__Work order__: The required output is the line that contains "This screenshot has width=1000, height=625." and every line after it, each written out exactly, up to the end of the entries.

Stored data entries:
--------------------------------------------------

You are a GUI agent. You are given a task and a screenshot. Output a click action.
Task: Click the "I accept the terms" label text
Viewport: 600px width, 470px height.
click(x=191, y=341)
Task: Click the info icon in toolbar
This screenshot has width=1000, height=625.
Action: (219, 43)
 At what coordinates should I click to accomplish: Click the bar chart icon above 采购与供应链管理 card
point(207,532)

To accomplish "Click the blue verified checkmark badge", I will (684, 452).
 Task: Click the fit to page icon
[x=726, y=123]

--------------------------------------------------

__Solved problem__:
This screenshot has width=1000, height=625.
Action: (219, 43)
 At what coordinates should I click to accomplish: Click the bar chart icon above 采购与供应链管理 card
point(207,532)

To accomplish "Click the blue verified checkmark badge", I will (684, 452).
 Task: Click the fit to page icon
[x=726, y=123]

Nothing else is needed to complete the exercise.